Stored data entries:
------------------------------------

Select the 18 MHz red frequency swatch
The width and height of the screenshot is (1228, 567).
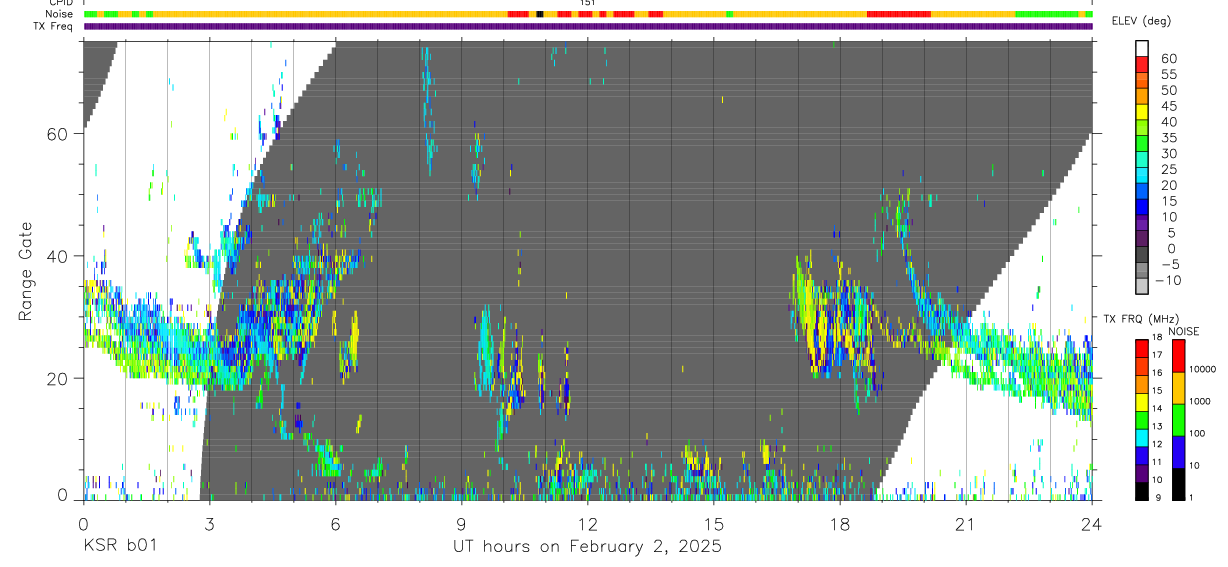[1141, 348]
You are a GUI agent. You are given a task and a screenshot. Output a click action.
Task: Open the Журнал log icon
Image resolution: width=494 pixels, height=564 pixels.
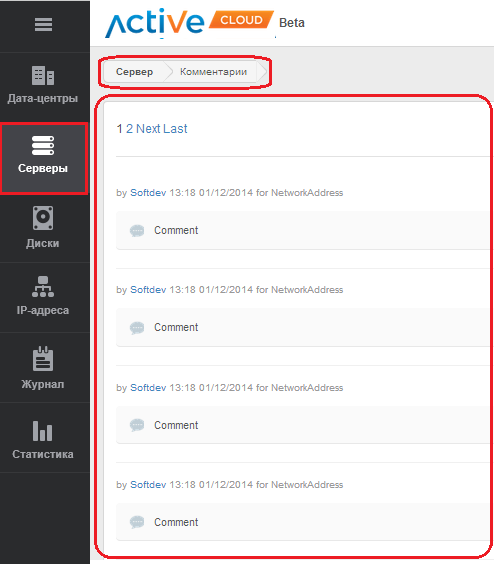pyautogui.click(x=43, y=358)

------------------------------------

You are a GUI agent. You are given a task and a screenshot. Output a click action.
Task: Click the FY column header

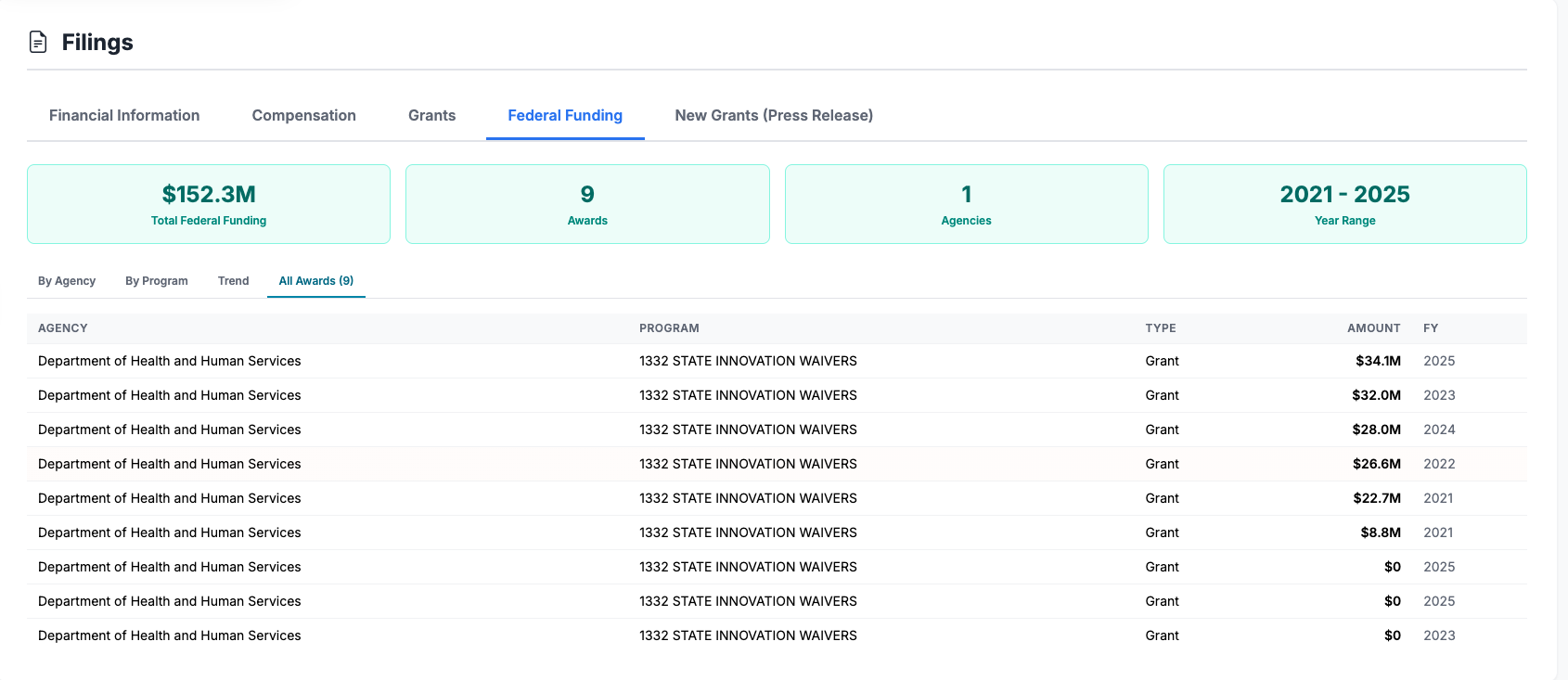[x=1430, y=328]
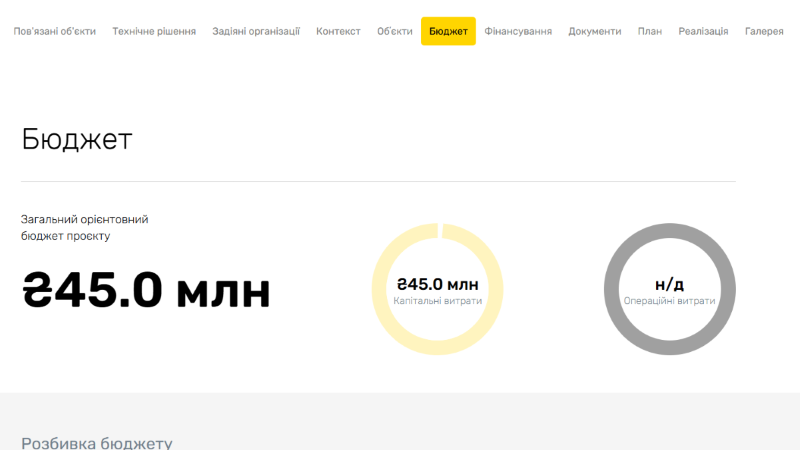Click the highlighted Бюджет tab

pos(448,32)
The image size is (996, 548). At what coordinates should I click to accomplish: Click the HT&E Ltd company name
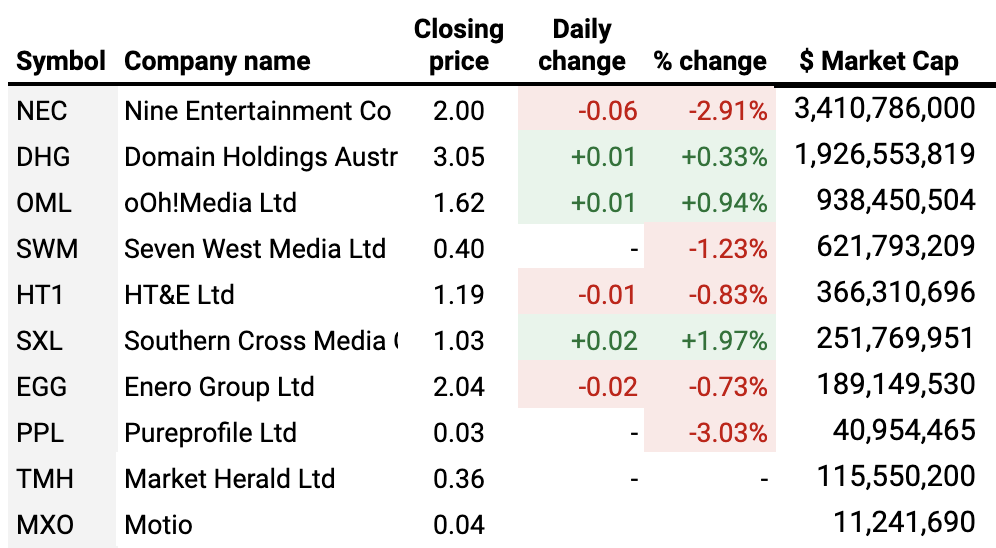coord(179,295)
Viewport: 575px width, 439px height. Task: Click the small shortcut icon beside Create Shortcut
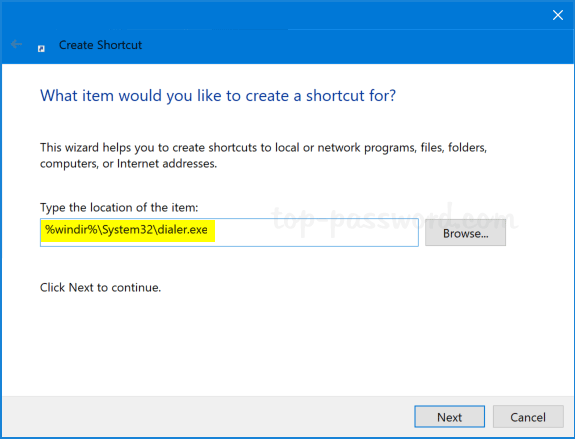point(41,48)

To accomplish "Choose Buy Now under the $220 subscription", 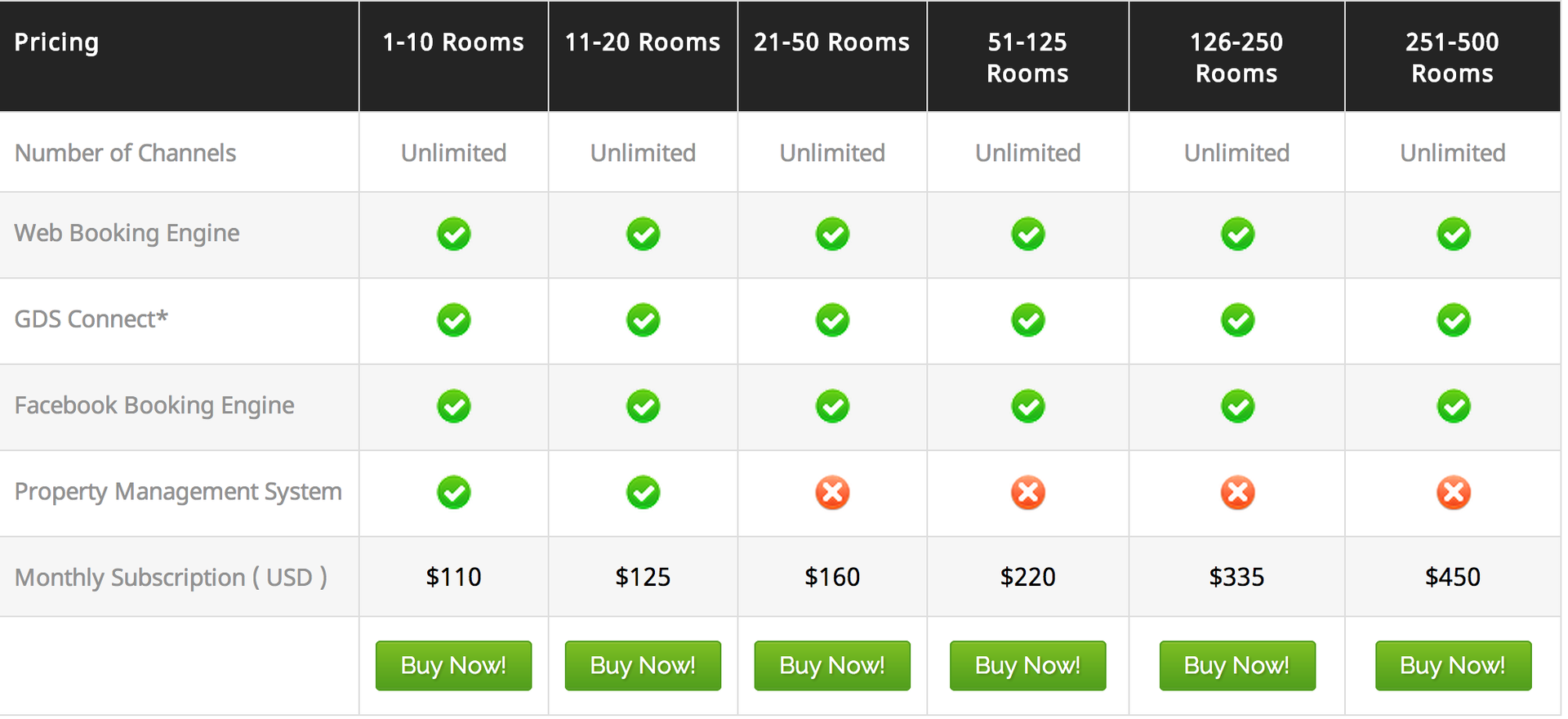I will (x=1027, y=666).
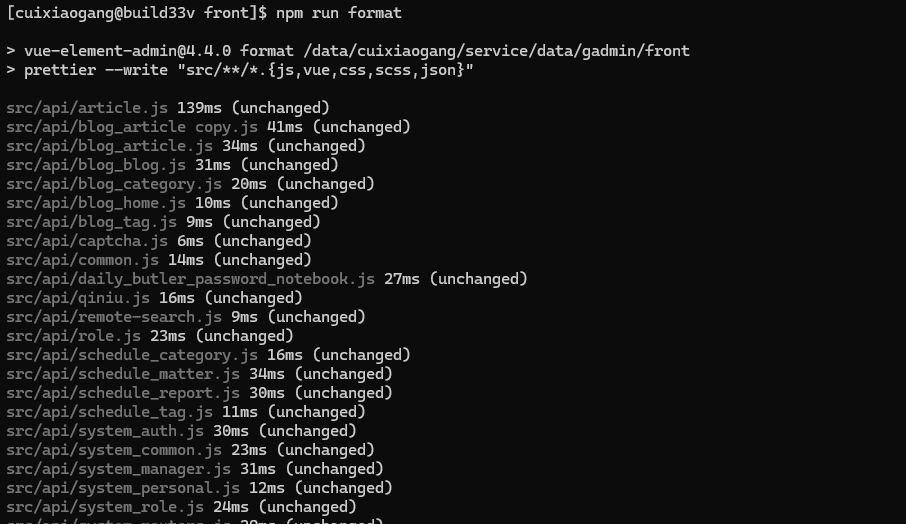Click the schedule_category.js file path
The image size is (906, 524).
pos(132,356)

------------------------------------

Assignment:
Of the records above, print only the lines from the one containing "Select the 18 MHz red frequency swatch" through the one containing "Task: Open the Журнал log icon", inclusive and unaltered, leaving out pictures.

Final answer:
Select the 18 MHz red frequency swatch
The width and height of the screenshot is (1228, 567).
[1141, 348]
You are a GUI agent. You are given a task and a screenshot. Output a click action.
Task: Open the Журнал log icon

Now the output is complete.